On 13/04/16 23:34, Clem Cole wrote:

On Tue, Apr 12, 2016 at 11:14 PM, Tom Morris <[email protected] <mailto:[email protected]>> wrote:

    On Wed, Apr 13, 2016 at 12:28 AM, Clem Cole <[email protected]
    <mailto:[email protected]>> wrote:


        ​ Hang on -- BREAK is not in the old USASCII ​7 bit map.   As
        explained in RFC 854, it was a >>key<< on the old Teletype
        ASR33 (and the ATTEN key on the IBM 2741).   What BREAK did
        was sent a very long (i.e. 1 second if I remember correctly)
        "marking" time signal.

​Bad wording -- sorry see below...​
I don't remember using an Asynch terminal without a Break key, though my Hitachi Peach lacked one, despite the terminal emulator as ROM Basic statement. HP 3000 programs that didn't trim trailing blanks in output lines were reviled over a 300 baud acoustic coupler.

Reading the MSKermit source and the DOS Encyclopedia, Kermit sends either a 275 ms break or a 1.8 s long break. This is done by turning on the BREAK state (SETBRK) in the 8250 Line Control Register, pausing for the period and turning it back off again. I'd expect other terminal emulators to be doing something similar.

Reading the DosBox code, the NullModem serial case isn't checking for a Telnet connection, instead doing
I don't
nullmodem.cpp:/* setBreak(val) switches break on or off **/
nullmodem.cpp-/*****************************************************************************/
nullmodem.cpp-
nullmodem.cpp:void CNullModem::setBreak (bool /*value*/) {
nullmodem.cpp-    CNullModem::setRTSDTR(getRTS(), getDTR());
nullmodem.cpp-}

So it should be easy to just send the Telnet break command when Break is turned on when telnet connected.
If so DosBox could be useful for running terminal emulators for SIMH.

    Definitely not an ASCII character,

​That was my point.... I'm glad you agree.​


    but where would an ancient electromechanical device like the
    ASR-33 have kept this fancy 1 second timing logic?
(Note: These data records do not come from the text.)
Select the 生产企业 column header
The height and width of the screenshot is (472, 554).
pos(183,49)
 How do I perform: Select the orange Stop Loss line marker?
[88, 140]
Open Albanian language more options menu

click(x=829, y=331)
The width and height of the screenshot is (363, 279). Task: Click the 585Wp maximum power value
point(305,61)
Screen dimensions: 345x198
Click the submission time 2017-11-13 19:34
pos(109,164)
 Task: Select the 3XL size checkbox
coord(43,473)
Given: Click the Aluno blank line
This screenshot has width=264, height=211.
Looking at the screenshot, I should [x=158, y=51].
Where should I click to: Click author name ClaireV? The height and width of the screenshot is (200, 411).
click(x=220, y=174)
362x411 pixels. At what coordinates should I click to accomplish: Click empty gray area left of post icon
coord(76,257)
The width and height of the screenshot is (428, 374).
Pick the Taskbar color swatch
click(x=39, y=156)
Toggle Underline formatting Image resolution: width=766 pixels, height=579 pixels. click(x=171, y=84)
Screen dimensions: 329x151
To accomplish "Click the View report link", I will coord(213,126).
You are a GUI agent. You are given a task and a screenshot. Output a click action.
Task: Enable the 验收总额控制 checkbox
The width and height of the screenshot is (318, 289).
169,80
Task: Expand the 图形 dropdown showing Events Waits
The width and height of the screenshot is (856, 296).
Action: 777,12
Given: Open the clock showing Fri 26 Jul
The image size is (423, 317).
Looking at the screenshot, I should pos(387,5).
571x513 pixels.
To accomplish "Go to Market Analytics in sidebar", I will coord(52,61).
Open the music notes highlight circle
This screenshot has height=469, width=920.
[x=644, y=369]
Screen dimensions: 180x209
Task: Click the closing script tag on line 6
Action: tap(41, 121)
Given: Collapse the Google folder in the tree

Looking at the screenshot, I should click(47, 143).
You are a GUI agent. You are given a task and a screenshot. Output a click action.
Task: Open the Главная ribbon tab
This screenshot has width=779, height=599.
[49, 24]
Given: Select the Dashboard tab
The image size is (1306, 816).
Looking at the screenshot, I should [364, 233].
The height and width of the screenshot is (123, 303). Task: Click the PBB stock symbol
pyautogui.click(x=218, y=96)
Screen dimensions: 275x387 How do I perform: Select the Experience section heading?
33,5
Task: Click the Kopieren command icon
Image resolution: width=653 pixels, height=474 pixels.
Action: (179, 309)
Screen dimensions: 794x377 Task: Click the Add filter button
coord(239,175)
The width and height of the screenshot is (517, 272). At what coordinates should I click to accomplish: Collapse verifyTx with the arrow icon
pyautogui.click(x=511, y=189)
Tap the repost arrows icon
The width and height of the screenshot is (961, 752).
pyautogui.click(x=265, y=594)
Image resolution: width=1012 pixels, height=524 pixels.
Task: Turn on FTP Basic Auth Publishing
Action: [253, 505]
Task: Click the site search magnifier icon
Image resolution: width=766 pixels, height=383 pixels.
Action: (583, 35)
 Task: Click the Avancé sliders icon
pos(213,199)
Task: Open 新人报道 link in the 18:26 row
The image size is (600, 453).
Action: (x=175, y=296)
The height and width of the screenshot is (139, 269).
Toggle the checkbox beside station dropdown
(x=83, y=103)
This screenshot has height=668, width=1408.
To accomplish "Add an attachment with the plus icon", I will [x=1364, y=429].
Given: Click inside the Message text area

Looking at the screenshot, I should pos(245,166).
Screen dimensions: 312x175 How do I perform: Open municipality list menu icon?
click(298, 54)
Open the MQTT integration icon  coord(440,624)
​That's non-sense. Timing on electromechanical devices was gears, cams et al. The teletypes had plenty of them.​ How BREAK was implemented on the terminal is not relevant to the conversation, but >>what<< is being sent its and how to do same function with todays tools.


    I'm pretty sure that the length of the break is whatever length
    you could be bothered to hold the key (and thus the line) down.

​I dp believe​ you are correct on this. I'd have to go find the old documents, but BREAK was defined in one of the communications standards. IIRC correctly it is as N character times of marking time. Where N was defined as a large number - in order of seconds not small sub-seconds.

Again if I recall correctly, BREAK is an concept that came from the morse code world and was inherited as transmission standards changed over the next 100 yrs.

    It was only in much later models of terminals that logic got
    introduced between the BREAK key and the line.

I'll take you word on it and I do believe you are correct, I've forgotten and no longer have access to service manuals in my own archives.​

But it goes back to my point about what was being generated then, how to generate it today.